== Try it ==
Go through the data line by line from the top, retyping each exactly, and end with the line that contains "You are a computer-use agent. Image".

(Dataset entries)
# # # # # # #
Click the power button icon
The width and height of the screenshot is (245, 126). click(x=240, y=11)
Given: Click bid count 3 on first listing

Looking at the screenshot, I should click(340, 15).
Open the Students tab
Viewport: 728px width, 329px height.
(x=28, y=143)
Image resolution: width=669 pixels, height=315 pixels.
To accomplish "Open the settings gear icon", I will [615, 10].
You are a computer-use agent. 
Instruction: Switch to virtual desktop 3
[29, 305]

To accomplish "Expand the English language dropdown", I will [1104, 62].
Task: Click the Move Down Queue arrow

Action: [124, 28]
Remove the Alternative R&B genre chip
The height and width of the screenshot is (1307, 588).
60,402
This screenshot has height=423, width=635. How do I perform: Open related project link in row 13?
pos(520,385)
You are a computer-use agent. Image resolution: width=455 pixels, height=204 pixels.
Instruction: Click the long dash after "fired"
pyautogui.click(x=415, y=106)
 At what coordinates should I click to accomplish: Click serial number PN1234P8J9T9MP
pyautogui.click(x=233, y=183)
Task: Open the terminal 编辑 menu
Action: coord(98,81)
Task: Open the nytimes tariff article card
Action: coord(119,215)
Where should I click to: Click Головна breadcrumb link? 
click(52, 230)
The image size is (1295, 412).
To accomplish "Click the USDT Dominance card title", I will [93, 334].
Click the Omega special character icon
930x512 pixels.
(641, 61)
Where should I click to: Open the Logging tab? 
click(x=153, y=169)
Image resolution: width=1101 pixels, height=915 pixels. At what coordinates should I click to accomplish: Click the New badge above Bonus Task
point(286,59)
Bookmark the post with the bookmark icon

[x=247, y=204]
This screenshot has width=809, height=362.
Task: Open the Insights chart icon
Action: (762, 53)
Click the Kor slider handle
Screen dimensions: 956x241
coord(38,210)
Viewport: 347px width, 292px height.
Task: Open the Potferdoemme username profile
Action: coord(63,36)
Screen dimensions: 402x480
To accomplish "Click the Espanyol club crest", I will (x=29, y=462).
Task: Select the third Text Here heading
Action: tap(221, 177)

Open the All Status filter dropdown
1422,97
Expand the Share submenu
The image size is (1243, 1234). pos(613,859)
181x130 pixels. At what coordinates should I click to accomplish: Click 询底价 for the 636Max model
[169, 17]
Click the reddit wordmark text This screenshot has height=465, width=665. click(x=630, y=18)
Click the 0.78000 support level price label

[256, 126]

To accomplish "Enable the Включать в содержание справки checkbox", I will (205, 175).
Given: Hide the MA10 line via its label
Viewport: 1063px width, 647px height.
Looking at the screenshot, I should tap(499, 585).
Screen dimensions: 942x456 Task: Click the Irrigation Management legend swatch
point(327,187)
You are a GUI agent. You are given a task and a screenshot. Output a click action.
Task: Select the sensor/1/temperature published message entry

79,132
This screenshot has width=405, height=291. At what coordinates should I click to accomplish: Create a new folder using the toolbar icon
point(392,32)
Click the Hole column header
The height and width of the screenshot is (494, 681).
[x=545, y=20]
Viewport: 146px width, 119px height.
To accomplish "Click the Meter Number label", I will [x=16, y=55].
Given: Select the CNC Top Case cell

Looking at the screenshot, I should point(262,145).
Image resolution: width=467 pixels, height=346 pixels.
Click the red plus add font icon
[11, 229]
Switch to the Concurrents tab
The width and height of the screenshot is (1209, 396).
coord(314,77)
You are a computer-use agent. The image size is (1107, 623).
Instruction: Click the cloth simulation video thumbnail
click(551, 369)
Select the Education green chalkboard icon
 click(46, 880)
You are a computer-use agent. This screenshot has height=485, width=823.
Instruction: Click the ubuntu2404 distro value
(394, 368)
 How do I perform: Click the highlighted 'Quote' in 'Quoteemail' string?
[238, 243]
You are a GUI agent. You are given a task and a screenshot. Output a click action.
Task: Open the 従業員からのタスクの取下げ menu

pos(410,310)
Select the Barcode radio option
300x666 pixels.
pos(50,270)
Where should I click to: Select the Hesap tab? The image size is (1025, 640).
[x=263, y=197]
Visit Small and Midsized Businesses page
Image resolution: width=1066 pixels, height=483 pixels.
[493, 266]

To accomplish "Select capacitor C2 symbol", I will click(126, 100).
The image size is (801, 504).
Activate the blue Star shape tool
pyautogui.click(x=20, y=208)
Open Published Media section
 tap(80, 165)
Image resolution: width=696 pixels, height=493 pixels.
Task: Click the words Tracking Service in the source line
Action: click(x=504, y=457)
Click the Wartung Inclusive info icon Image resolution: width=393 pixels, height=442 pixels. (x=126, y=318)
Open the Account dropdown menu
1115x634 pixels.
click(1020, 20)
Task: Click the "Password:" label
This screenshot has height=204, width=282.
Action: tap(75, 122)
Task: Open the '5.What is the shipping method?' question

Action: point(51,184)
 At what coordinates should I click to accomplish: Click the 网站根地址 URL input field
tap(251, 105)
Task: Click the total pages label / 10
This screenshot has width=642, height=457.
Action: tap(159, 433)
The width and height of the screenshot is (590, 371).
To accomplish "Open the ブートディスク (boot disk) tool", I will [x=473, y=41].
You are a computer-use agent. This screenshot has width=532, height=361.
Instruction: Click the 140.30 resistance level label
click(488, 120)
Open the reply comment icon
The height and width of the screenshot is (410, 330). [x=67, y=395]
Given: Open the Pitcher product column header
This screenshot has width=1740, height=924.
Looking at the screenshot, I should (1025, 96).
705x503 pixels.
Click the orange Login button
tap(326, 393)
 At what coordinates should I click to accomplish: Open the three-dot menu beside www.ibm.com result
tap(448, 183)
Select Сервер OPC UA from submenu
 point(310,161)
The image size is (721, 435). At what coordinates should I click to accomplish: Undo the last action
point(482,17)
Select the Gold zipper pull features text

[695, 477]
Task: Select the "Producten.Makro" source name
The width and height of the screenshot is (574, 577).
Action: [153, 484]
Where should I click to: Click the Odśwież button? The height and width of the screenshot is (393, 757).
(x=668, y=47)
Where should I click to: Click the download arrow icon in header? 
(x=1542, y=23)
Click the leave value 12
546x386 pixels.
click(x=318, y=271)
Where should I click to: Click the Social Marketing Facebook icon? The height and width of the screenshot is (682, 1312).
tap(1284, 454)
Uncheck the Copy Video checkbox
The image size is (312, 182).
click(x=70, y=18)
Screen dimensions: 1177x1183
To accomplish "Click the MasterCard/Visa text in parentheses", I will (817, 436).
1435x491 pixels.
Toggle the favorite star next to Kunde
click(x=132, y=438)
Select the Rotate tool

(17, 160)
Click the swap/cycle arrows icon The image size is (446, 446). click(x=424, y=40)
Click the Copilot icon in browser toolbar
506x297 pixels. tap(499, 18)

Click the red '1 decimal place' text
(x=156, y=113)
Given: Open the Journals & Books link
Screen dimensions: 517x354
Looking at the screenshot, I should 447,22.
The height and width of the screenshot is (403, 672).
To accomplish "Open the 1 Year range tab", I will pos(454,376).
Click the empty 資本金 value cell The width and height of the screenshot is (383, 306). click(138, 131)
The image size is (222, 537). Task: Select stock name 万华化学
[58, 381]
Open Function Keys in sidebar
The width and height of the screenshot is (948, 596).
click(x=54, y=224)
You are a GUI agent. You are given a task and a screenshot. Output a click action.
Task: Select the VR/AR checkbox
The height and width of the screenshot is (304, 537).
# # # # # # #
== Output of the task ==
Click the power button icon
The width and height of the screenshot is (245, 126). click(x=240, y=11)
Given: Click bid count 3 on first listing

Looking at the screenshot, I should click(340, 15).
Open the Students tab
Viewport: 728px width, 329px height.
(x=28, y=143)
Image resolution: width=669 pixels, height=315 pixels.
To accomplish "Open the settings gear icon", I will [615, 10].
You are a computer-use agent. 
Instruction: Switch to virtual desktop 3
[29, 305]

To accomplish "Expand the English language dropdown", I will [1104, 62].
Task: Click the Move Down Queue arrow

Action: [124, 28]
Remove the Alternative R&B genre chip
The height and width of the screenshot is (1307, 588).
60,402
This screenshot has height=423, width=635. How do I perform: Open related project link in row 13?
pos(520,385)
You are a computer-use agent. Image resolution: width=455 pixels, height=204 pixels.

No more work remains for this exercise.